* **Opdracht**:
Herhaal de tekst over het instellen van een Wi-Fi-verbinding hieronder volledig en letterlijk.

* **Gegeven tekst**:
◇ ◇ ◇ ◇

3
Het instellen van een Wi-Fi-verbinding
1.
Zoek vanaf uw client, waarop Wi-Fi is ingeschakeld, naar draadloze netwerken in
uw omgeving.
2.
Maak verbinding met de netwerknaam die overeenkomt met de SSID die op het
apparaatetiket staat vermeld.
3.
Wanneer u om een wachtwoord wordt gevraagd, voert u de Wi-Fi-sleutel in die op
het apparaatetiket staat vermeld. (De Wi-Fi-sleutel is hoofdlettergevoelig.) Uw
client meldt wanneer de verbinding tot stand is gebracht.
Voor meer informatie over hoe u de Wi-Fi-functie handmatig kunt in- of
uitschakelen, raadpleegt u het gedeelte over de WLAN-instellingen van de Help-
informatie op de webbeheerpagina.
Om te voorkomen dat ongeautoriseerde personen uw Wi-Fi-netwerk gebruiken,
adviseren wij u de SSID en Wi-Fi-sleutel regelmatig te veranderen. Raadpleeg voor
meer informatie de Help-informatie op de webbeheerpagina.
4
Het configureren van uw B315
1.

◇ ◇ ◇ ◇

* **Getoonde gegevens**:

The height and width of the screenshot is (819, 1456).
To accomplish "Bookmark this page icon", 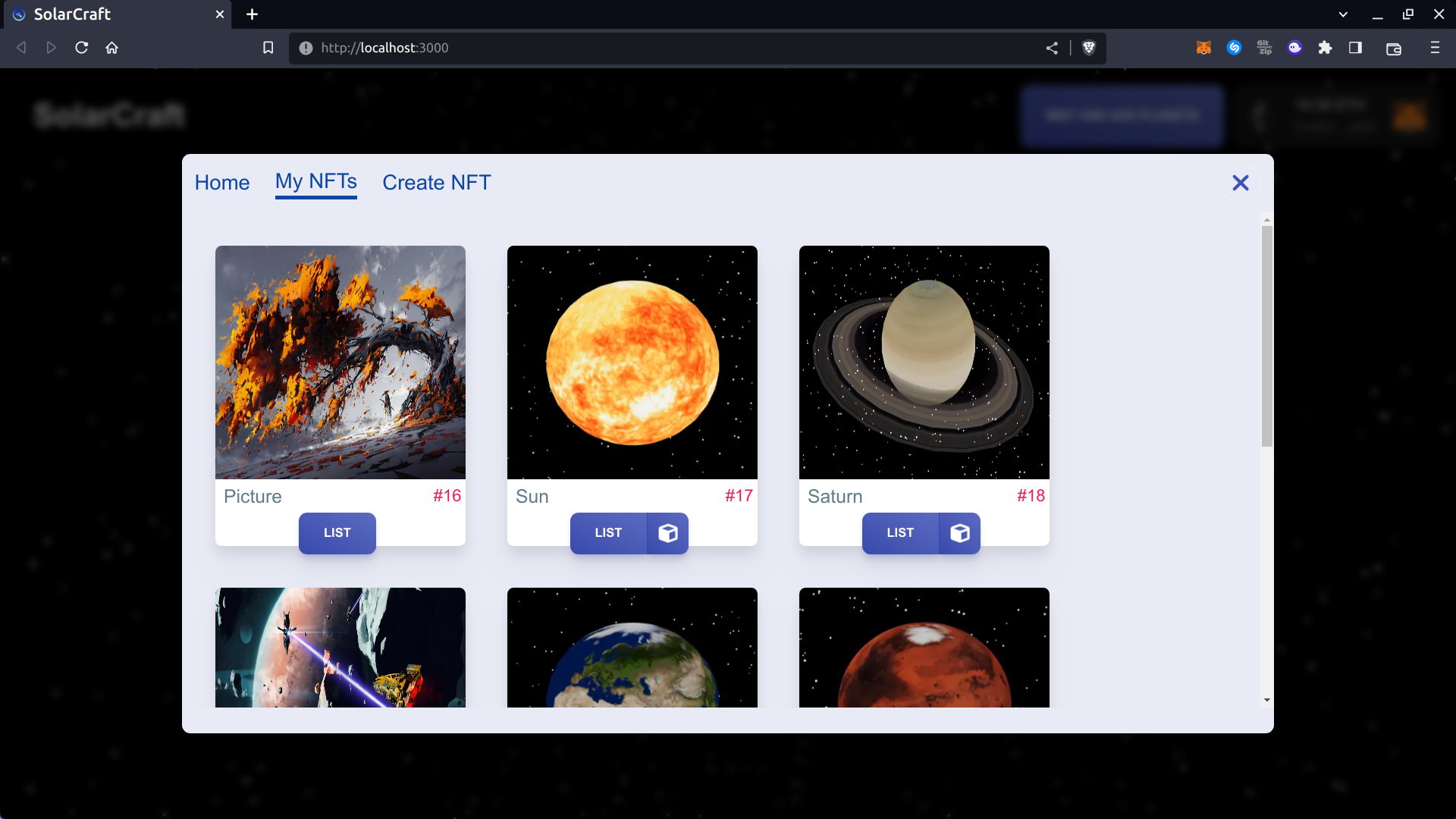I will (x=268, y=48).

◇ ◇ ◇ ◇

* **Verwacht antwoord**:
3
Het instellen van een Wi-Fi-verbinding
1.
Zoek vanaf uw client, waarop Wi-Fi is ingeschakeld, naar draadloze netwerken in
uw omgeving.
2.
Maak verbinding met de netwerknaam die overeenkomt met de SSID die op het
apparaatetiket staat vermeld.
3.
Wanneer u om een wachtwoord wordt gevraagd, voert u de Wi-Fi-sleutel in die op
het apparaatetiket staat vermeld. (De Wi-Fi-sleutel is hoofdlettergevoelig.) Uw
client meldt wanneer de verbinding tot stand is gebracht.
Voor meer informatie over hoe u de Wi-Fi-functie handmatig kunt in- of
uitschakelen, raadpleegt u het gedeelte over de WLAN-instellingen van de Help-
informatie op de webbeheerpagina.
Om te voorkomen dat ongeautoriseerde personen uw Wi-Fi-netwerk gebruiken,
adviseren wij u de SSID en Wi-Fi-sleutel regelmatig te veranderen. Raadpleeg voor
meer informatie de Help-informatie op de webbeheerpagina.
4
Het configureren van uw B315
1.